Keep track of variable while function optimization using autograd

jocelynn · June 7, 2023, 5:03am

Optimizing this function using torch.autograd

def f(z):
    return (z*z).sum()

using the following code starting at some initial z.

z = torch.empty(3)
torch.nn.init.uniform_(z,-5,5)
z.requires_grad = True
optimizer = torch.optim.Adam([z], lr=0.1)
losses= []
zs =[] #to keep track of the variable as it gets optimized
print(z) #initial value of z
for i in range(50):
    optimizer.zero_grad()
    loss = f(z)
    loss.backward(retain_graph = True)
    optimizer.step()
    losses.append(loss.detach().numpy())
    zs.append(z.detach().data.numpy())
print(z)   #final value of z

which gives output:

tensor([-1.4410,  4.9476,  3.3615], requires_grad=True) 
tensor([-0.0837,  0.8619, -0.0701], requires_grad=True)

but the list zs has the value

[array([-0.08373591,  0.8618752 , -0.07005788], dtype=float32),
 array([-0.08373591,  0.8618752 , -0.07005788], dtype=float32),
...
 array([-0.08373591,  0.8618752 , -0.07005788], dtype=float32)]

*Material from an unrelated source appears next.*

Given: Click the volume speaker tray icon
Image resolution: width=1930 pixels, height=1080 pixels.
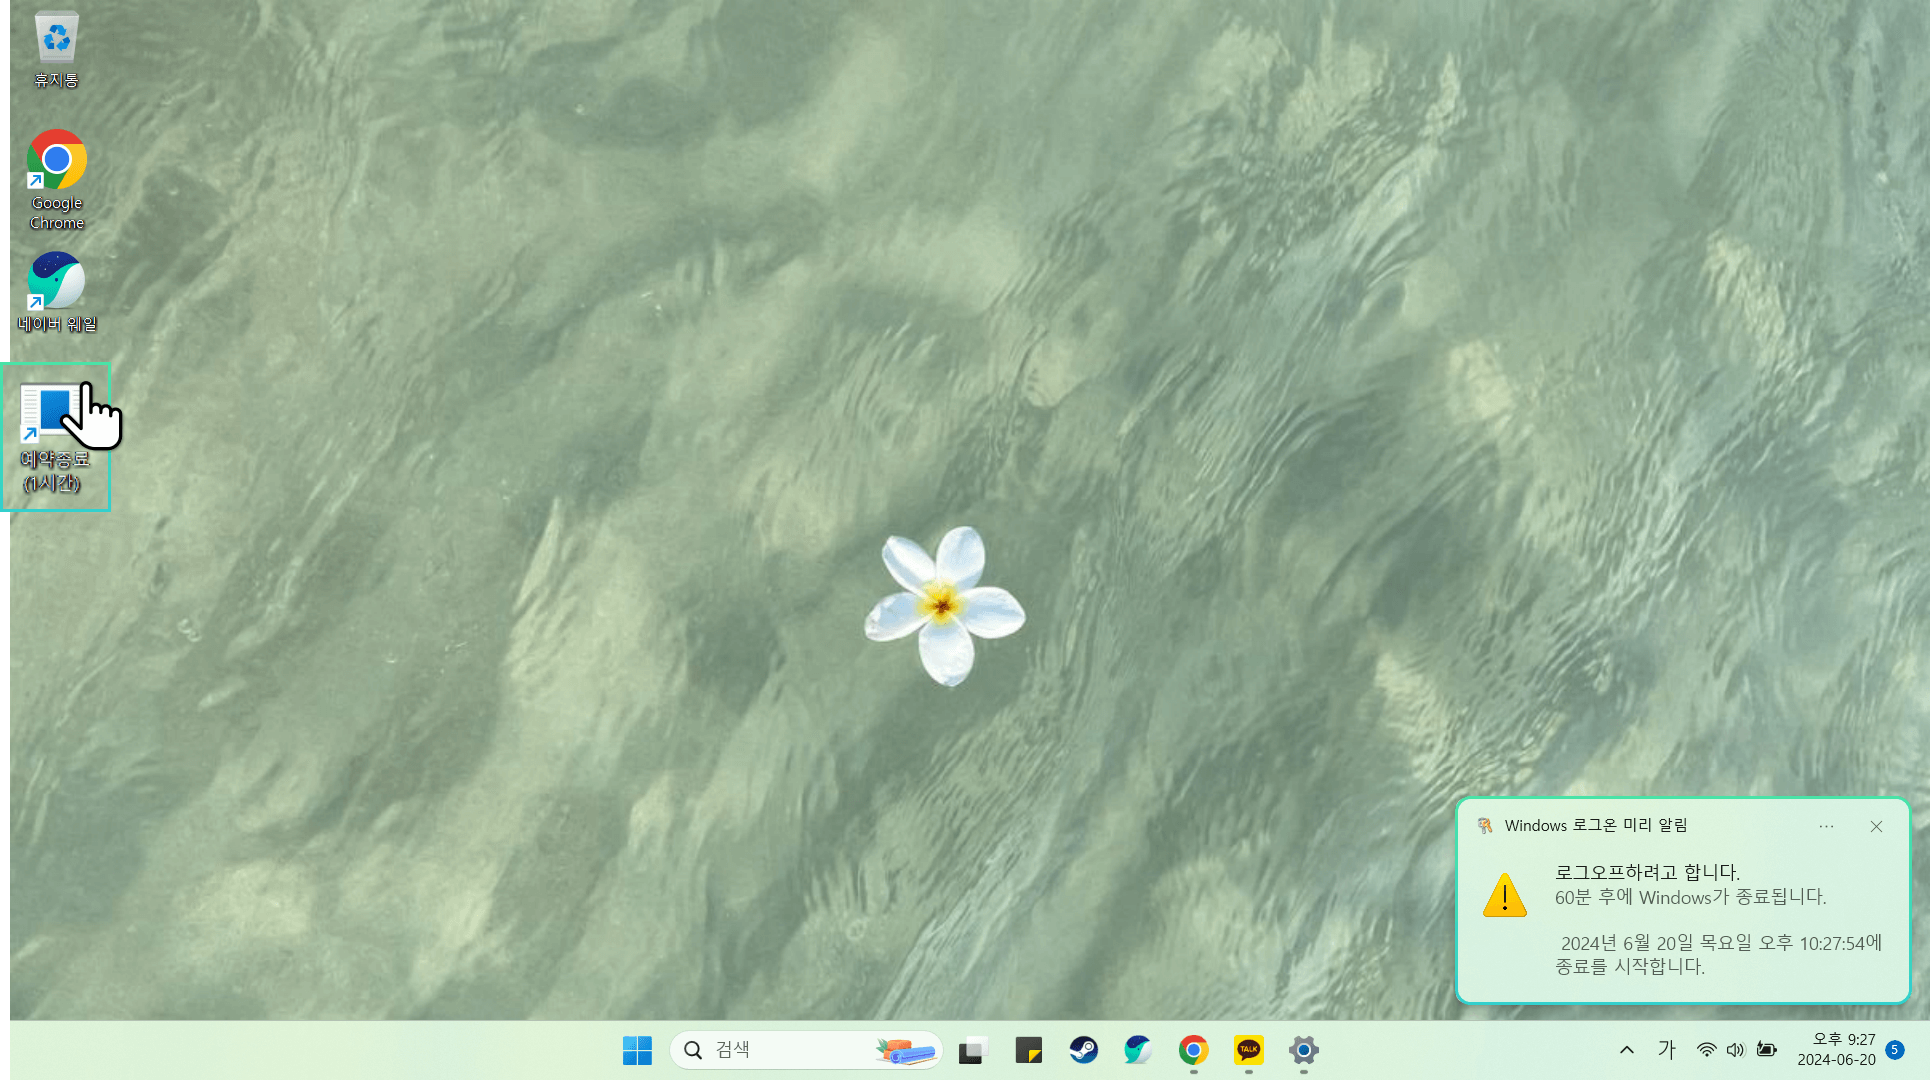Looking at the screenshot, I should [x=1735, y=1050].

which is the final value repeated. Why does this happen and how can I append values of z for each epoch into a list.

I’m new to PyTorch and learning the basics.

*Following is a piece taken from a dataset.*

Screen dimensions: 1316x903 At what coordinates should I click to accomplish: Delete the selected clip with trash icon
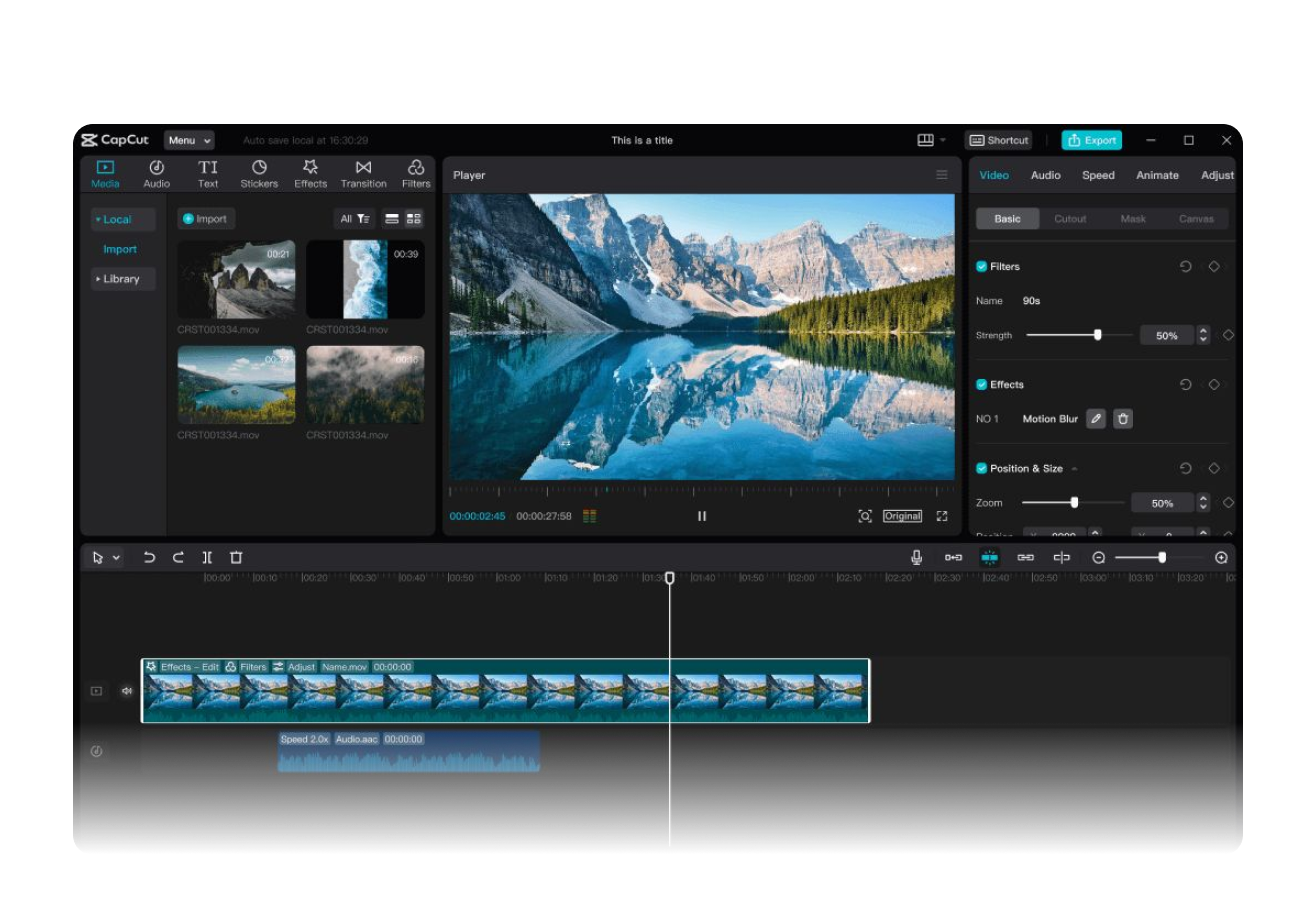click(236, 558)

eqy · June 7, 2023, 6:27am

Note that calling .numpy() doesn’t actually create a copy as the data is shared if the tensor is on CPU (see torch.Tensor.numpy — PyTorch 2.0 documentation). You probably want something like .clone() instead:

import torch

def f(z):
    return (z*z).sum()

z = torch.empty(3)
torch.nn.init.uniform_(z,-5,5)
z.requires_grad = True
optimizer = torch.optim.Adam([z], lr=0.1)
losses= []
zs =[] #to keep track of the variable as it gets optimized
print(z) #initial value of z
for i in range(5):
    optimizer.zero_grad()
    loss = f(z)
    loss.backward(retain_graph = True)
    optimizer.step()
    losses.append(loss.detach().clone())
    zs.append(z.detach().data.clone())
print(z)   #final value of z
print(zs)

tensor([-1.8938, -3.1788, -4.9571], requires_grad=True)
tensor([-1.3970, -2.6804, -4.4581], requires_grad=True)
[tensor([-1.7938, -3.0788, -4.8571]), tensor([-1.6940, -2.9789, -4.7572]), tensor([-1.5945, -2.8791, -4.6573]), tensor([-1.4954, -2.7796, -4.5576]), tensor([-1.3970, -2.6804, -4.4581])]

jocelynn · June 13, 2023, 3:47am

thanks eqy, it is the solution I was looking for.